Начала она разговор деловито и издалека от пока скрываемой своей цели:
– Мне кажется, Серёжа, гонорара тебе скоро не получить. Банк работает с перебоями, а денежные дела редакций целиком зависят от банка. Но я думаю, что папа одолжит нам на твою поездку. Это не такая уж большая сумма.
– Дело не в сумме, – перебил её Есенин. – Мне бы не хотелось одалживаться у твоей семьи. Твои семейные, по-моему, до сих пор считают, что я умыкнул тебя, как, бывало, кочевники-половцы в полынном Диком поле умыкали степных невест.
– Умыкание – это ведь похищение. А я сама к тебе пришла.
– Так-то оно так, но всё же...
– Я что-то плохо представляю тебя в столице. Ну, приедешь ты, выйдешь из вокзала, а дальше?
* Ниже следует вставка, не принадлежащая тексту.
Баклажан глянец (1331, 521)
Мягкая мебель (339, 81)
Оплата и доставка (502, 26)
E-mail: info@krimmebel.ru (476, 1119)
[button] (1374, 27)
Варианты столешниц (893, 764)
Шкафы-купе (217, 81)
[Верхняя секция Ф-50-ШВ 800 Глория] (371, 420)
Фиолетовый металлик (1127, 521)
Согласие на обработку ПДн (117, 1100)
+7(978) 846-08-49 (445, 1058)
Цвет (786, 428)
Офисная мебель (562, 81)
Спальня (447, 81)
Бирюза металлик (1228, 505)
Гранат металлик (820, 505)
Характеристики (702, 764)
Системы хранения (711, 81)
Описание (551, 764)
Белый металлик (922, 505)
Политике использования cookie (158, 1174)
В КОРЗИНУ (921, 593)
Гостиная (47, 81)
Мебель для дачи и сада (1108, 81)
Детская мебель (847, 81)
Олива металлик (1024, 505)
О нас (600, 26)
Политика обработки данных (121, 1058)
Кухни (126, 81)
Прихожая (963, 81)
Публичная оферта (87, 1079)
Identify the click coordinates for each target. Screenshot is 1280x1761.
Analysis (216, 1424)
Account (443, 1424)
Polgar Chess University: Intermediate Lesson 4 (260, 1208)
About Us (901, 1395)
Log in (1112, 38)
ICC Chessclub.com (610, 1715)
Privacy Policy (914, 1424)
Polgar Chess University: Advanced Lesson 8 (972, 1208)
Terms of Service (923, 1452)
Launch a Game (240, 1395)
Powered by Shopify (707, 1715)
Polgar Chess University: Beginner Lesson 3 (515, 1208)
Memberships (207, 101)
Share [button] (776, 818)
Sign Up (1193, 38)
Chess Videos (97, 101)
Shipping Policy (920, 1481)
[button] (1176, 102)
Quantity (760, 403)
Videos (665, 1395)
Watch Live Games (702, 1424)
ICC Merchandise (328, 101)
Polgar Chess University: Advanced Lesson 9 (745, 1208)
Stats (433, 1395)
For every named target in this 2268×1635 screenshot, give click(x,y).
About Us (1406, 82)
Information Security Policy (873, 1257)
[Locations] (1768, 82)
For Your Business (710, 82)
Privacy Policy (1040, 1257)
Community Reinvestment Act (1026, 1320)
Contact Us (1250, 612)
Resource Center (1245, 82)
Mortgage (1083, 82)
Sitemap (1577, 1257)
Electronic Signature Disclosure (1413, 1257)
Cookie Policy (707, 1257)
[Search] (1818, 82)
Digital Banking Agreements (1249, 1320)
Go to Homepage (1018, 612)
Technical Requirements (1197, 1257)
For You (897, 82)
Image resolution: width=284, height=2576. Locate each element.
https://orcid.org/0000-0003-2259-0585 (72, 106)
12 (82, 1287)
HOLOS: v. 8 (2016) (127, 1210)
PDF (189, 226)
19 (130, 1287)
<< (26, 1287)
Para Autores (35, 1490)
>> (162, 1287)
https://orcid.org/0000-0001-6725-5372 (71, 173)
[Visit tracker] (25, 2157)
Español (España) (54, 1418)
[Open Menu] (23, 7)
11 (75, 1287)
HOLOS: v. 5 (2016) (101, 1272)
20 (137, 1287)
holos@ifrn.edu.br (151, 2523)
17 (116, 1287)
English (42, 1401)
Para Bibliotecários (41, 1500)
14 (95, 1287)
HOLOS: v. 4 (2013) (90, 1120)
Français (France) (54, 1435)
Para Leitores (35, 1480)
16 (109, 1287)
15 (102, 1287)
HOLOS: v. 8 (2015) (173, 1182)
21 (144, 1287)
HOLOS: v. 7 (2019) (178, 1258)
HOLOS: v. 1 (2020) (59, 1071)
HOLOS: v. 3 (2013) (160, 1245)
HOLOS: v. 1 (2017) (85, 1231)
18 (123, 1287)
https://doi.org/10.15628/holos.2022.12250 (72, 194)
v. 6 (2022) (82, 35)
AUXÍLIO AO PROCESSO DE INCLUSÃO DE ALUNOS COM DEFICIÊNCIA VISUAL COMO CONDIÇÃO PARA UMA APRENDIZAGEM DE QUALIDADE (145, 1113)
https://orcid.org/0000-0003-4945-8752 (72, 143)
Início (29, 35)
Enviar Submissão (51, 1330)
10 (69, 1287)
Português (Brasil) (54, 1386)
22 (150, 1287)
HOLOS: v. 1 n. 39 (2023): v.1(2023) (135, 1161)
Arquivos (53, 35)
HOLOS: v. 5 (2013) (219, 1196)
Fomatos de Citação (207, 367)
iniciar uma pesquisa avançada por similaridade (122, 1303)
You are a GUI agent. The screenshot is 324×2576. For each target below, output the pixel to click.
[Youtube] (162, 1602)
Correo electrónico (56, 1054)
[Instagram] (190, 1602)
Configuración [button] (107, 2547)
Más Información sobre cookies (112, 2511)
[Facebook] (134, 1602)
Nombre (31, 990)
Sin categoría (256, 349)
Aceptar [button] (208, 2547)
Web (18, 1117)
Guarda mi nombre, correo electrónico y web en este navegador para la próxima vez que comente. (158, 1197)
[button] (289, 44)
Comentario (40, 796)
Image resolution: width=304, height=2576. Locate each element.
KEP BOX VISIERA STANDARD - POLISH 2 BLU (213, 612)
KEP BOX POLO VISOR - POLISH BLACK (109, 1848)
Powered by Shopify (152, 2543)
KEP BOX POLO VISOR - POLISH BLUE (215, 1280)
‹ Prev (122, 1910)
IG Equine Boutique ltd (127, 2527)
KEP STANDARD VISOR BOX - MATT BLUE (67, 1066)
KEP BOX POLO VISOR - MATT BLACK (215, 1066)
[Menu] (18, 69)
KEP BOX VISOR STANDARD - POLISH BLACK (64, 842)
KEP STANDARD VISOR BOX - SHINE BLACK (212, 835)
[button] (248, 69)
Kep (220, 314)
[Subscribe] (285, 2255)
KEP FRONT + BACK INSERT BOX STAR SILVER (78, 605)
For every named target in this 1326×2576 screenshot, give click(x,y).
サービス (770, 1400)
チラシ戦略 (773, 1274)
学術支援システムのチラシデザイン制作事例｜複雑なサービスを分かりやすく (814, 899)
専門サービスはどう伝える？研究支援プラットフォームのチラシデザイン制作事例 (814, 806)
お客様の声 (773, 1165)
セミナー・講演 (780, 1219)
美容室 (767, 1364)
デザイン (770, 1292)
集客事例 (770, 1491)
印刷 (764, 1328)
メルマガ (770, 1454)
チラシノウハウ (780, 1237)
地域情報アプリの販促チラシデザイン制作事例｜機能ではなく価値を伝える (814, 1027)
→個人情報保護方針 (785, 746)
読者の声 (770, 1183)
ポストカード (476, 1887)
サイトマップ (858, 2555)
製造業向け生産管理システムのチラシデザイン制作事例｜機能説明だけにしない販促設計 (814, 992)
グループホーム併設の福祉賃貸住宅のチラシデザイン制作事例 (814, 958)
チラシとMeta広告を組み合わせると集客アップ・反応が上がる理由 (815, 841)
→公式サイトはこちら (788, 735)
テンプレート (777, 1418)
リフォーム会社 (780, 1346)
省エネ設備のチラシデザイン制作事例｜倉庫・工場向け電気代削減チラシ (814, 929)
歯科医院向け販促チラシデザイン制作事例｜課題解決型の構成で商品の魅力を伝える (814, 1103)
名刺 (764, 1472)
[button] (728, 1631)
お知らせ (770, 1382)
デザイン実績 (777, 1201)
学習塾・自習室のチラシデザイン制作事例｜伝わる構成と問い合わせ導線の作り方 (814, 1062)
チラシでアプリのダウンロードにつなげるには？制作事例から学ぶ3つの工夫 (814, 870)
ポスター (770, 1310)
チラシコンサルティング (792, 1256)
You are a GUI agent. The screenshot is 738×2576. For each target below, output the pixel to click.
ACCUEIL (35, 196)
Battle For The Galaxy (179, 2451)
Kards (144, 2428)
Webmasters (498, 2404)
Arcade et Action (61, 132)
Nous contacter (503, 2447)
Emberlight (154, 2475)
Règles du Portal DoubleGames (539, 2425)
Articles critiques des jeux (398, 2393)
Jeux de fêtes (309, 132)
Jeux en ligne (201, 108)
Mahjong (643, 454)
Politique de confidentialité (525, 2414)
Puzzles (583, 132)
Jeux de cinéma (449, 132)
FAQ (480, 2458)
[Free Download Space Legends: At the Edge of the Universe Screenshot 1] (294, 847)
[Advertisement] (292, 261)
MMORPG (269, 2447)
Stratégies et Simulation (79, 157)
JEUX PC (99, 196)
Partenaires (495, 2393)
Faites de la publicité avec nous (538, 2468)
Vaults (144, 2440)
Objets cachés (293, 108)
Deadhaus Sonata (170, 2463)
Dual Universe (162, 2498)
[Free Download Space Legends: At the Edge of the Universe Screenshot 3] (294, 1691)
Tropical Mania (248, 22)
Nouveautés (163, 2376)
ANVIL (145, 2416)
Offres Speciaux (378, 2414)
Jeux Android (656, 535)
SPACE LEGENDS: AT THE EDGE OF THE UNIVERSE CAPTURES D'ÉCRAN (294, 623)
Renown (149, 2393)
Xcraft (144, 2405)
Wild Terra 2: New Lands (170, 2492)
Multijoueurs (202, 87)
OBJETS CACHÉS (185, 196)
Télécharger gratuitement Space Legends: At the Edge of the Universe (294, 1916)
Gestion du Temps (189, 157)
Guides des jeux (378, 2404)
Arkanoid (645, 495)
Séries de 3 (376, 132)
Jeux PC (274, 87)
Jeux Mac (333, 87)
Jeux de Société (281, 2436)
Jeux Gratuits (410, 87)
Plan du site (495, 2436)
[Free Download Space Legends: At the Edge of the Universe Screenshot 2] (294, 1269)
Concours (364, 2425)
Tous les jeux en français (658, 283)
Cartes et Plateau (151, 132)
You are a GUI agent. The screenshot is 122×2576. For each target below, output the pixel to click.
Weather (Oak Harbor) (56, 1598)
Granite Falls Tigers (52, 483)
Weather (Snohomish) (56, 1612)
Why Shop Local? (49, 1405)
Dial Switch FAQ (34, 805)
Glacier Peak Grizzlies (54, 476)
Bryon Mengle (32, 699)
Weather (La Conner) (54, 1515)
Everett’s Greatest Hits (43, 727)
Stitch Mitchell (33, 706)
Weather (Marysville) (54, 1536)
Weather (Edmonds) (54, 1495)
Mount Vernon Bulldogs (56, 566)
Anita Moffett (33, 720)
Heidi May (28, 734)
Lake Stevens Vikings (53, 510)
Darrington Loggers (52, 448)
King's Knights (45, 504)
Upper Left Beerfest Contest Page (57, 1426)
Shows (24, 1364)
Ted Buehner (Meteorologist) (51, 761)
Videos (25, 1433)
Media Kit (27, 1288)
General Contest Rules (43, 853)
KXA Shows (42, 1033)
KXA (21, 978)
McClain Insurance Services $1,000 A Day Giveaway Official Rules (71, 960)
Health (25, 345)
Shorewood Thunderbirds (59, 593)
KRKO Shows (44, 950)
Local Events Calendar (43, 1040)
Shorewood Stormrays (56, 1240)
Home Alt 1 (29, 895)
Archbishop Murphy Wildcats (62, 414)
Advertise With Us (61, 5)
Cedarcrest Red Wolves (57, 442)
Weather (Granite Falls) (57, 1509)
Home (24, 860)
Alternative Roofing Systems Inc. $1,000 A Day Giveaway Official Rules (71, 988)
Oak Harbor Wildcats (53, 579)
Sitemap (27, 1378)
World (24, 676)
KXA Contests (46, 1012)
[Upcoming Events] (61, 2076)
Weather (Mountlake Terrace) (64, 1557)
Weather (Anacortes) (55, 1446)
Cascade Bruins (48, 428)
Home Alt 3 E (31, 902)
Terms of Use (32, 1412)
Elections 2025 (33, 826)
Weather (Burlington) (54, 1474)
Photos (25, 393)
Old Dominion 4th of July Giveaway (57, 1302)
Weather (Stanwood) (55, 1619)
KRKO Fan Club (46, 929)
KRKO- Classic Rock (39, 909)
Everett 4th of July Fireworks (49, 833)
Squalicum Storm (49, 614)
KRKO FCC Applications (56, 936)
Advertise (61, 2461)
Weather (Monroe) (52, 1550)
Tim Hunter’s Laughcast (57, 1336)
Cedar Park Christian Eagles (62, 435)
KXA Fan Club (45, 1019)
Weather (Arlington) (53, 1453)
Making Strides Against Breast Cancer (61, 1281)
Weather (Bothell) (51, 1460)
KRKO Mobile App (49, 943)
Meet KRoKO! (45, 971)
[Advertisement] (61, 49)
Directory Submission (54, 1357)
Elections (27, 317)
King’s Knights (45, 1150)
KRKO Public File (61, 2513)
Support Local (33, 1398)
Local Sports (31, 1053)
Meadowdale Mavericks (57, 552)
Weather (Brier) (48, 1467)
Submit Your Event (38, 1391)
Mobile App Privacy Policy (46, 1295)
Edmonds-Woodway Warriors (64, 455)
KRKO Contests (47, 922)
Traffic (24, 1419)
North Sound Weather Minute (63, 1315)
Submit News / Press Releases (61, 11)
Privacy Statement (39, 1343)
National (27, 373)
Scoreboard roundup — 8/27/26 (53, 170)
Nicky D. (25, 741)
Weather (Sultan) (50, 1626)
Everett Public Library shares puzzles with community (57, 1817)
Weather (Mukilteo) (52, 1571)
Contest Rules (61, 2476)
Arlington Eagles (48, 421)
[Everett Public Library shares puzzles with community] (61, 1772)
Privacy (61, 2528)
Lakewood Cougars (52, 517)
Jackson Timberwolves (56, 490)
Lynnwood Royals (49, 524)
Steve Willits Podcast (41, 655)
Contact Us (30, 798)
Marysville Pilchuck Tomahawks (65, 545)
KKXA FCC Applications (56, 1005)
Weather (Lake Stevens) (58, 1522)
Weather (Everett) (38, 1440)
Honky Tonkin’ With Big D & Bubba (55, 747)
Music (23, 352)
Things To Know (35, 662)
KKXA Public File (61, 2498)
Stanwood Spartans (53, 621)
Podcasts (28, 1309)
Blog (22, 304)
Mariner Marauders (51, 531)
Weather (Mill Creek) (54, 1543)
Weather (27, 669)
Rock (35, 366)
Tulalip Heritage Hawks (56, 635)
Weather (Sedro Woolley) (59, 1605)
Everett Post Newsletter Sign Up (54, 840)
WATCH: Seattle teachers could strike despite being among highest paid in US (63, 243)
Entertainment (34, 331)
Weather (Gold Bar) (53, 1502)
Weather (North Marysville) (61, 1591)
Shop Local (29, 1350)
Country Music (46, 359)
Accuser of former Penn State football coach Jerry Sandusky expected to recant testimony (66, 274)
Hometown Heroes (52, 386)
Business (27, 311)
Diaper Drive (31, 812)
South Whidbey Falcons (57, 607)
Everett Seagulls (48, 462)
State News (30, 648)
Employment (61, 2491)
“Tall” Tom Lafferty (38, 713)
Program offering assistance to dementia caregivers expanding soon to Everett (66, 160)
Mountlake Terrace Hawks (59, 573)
Есенин вспыхнул, но, хотя не без труда, сдержал себя:
– Мы обо всём этом уже не раз говорили. Хорошо. Повторю. В Ревеле живёт мой дядя, брательник матери Иван Фёдорович Титов. У него свой домик. Служит управляющим нефтяной базы. Вот я к нему и поеду. О ночёвке в Петрограде не думаю – ни ночлежка мне не нужна, ни гостиница. В Петрограде я, возможно, пробуду транзитным пассажиром. От поезда до поезда. Мне Блок до зарезу нужен. Ты ведь знаешь, что на все мои стихи, посланные отсюда, ни ответа ни привета. Даже твоя счастливая рука не помогла. Ты самолично отправила бандероль с «Галками» в Питер. И на неё – молчок-старичок. Вот я и ставлю судьбу ребром. Прямо с вокзала пойду к Блоку. Скажу: «Перед вами Сергей Есенин из рязанской деревни. Вот мои стихи. Вам одному верю. Одобрите – понесу печатать. Забракуете – разорву или сожгу». А сам – в Ревель, к дяде, не в нахлебники, нет. Бочки катать на его нефтяной базе буду.
– Это я уже слышала.
– Нет мне покоя, пока Блока не увижу. Это больше чем мечта. Необходимость. Вопрос жизни и смерти.
Анна снова вспомнила – весь сразу – свой, только что увиденный сон, и он показался ей теперь вещим.
Всё же она не сдержала себя и с нескрываемой грустью сказала, вернее, подумала вслух:
– Тебе нужна слава. У тебя крепко сидит в голове, что ты большой поэт, и здесь, в Москве, тебя некому оценить по достоинству. Только в Петрограде Блок откроет тебе дорогу к славе. Боюсь, Серёжа, что слава тебя погубит. Не все выдерживают испытание славой.
Сергей стоял посредине комнаты, и вид у него был такой, словно ему незаслуженно дали пощёчину. Таким Анна его ещё не видела. Ей стало не по себе.
– И ты меня не понимаешь, – с горечью произнёс он, разглядывая Анну, словно видел её в первый раз. – Ну ладно, сделаю признание. Есть у меня стихи. Вернее, были. Я их забраковал и уничтожил. А четыре строки временно застряли в памяти. Слабые строки, но в них частица исповеди. Слушай:
Мне слава нужна не за славу —
Но нужен мне славы восход.
Лишь слава даёт это право —
Петь песни, чтоб слушал народ!
Понимаешь? Лучшие мои стихи в Москве не хотят печатать. А по почте, ты сама убедилась, посылать стихи бесполезно. Россия моих стихов не услышит. Надо самому быть в Петрограде. Надо встретиться с самим Блоком.
Он торопливо стал одеваться.
– Куда ты? Хотя бы позавтракал.
– Пойду. Может быть, гонорар всё-таки дадут.